(Data excerpts)
========

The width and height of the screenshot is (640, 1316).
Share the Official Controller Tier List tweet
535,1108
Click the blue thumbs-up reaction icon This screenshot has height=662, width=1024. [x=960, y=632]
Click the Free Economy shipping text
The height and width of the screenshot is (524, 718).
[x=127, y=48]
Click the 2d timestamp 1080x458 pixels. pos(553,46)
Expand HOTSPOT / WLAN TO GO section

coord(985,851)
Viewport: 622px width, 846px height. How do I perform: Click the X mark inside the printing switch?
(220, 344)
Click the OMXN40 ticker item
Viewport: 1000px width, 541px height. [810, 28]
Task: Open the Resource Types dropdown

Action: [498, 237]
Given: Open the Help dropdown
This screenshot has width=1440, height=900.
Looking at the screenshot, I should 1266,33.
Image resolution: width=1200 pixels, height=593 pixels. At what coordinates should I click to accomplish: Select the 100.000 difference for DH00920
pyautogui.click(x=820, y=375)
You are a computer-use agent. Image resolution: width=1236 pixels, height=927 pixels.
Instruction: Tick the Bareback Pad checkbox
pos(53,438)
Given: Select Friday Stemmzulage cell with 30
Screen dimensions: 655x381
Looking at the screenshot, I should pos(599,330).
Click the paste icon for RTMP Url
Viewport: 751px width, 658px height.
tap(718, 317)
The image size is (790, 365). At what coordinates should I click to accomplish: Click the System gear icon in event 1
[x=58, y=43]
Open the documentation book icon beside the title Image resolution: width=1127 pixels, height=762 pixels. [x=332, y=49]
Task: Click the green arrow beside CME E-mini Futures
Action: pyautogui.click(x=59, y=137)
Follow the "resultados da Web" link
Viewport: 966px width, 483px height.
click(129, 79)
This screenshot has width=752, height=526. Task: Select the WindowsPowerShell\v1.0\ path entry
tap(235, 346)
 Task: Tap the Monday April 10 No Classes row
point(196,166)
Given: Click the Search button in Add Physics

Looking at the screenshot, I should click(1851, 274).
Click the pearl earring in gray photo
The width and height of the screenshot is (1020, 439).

========

## Work instruction:
Look above for the line containing "Click the pearl earring in gray photo". Return it and each line after it exactly, through the last line, and nothing more.

## Expected answer:
Click the pearl earring in gray photo
The width and height of the screenshot is (1020, 439).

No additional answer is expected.